Entrare in Aprilia è stata per me una enorme soddisfazione, anche se a quel tempo non sapevo bene che cosa aspettarmi: come collaboratore del Gazzettino avevo intervistato Beggio più volte e a colpirmi in lui, e a lasciarmi perfino un po' perplesso, era stata la sua pacatezza, era il tono misurato e riflessivo che usava, tanto che lo avevo immaginato come il "Gianni Agnelli delle due ruote". Quanto mi sbagliavo, invece! Nel giro di due riunioni mi ero reso conto con gioia che, in realtà, Ivano Beggio era assolutamente “uno di noi”, un appassionato fino al midollo, un “pazzo” nell’accezione più nobile del termine, quella che usano i motociclisti al bar del Muraglione nei confronti dell’amico più coraggioso, estroso, capace e invidiato.
Lavorare a stretto contatto con lui era una esperienza totalizzante, fisicamente e mentalmente impegnativa: faccio difficoltà a ricordarmi in qualche luogo durante il week-end senza essere inesorabilmente raggiunto da una telefonata per discutere progetti, commentare articoli, immaginare eventi. Ed uguale sorte capitava a tanti colleghi, in un perenne brainstorming “a domicilio”.
Eppure, tra i nostri solenni improperi e le promesse (mai mantenute) di cercarci un lavoro più tranquillo, amavamo e rispettavamo Ivano Beggio alla follia. Lui era il nostro capo e di lui potevamo fidarci, anche nel caso sbagliassimo qualcosa: un errore fatto nel tentativo di migliorare non era un errore.  

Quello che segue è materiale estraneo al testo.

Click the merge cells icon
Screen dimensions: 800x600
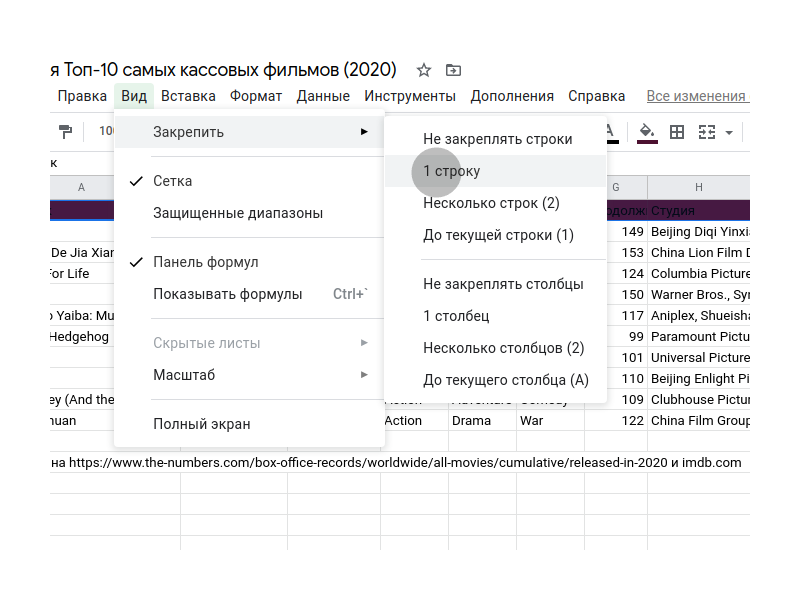(x=707, y=132)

In occasioni come queste è facile scivolare nella retorica, dando l’impressione al lettore di parlare per frasi fatte. Non è così: l’affetto, l’amicizia, la riconoscenza attorno alla sua figura sono tangibili, un sentimento bellissimo, onesto, raro che tutti noi ex colleghi ci rimbalziamo da giorni con commossi messaggi. In molte aziende del Veneto oggi ci saranno tante scrivanie vuote: nessuno mancherà all’ultimo saluto nel Duomo di Asolo al suo Maestro. Il fatto che gli attuali dipendenti abbiano chiesto di poter onorare nel suo passaggio a Noale il feretro di un uomo che aveva rinunciato alla presidenza ben quattordici anni fa la dice lunga sul fantastico ricordo umano e professionale che la sua proprietà ha lasciato.  

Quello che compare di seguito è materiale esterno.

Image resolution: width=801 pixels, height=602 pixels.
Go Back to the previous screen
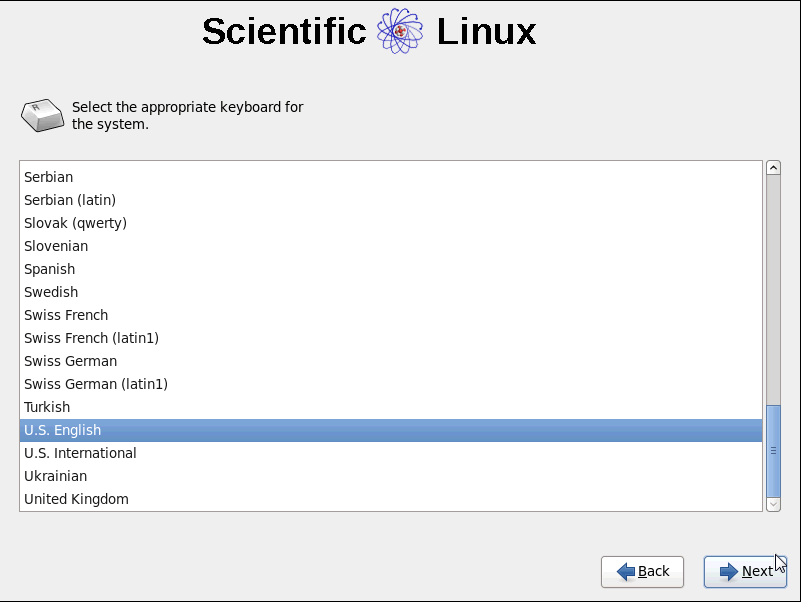(x=642, y=572)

Beggio con la sua genialità e la sua passione ci aveva portati in un mondo veloce come le nostre moto, in cui le ore si riempivano di straordinari eventi, una orgogliosa ed invidiata famiglia, ricca di personalità straripanti, originali e un po’ folli le cui energie solo lui sapeva gestire ed incanalare. Ricordo a tale proposito che, appena assunto andai da lui sconvolto, per chiedere provvedimenti verso un collega che aveva minacciato di piantarmi un coltello nella pancia, se avessi insistito nel chiedere una modifica tecnica a quanto da lui deliberato. Mi sembrava una cosa grave. Beggio mi guardò: “Abbi pazienza, è un po’ matto, ma è il migliore del mondo nel suo campo, per piacere cerca di andarci d’accordo”. Così feci, e devo dire che approfondita la conoscenza con il mio potenziale assassino questi si rivelò un collaboratore straordinario e poi anche un amico. 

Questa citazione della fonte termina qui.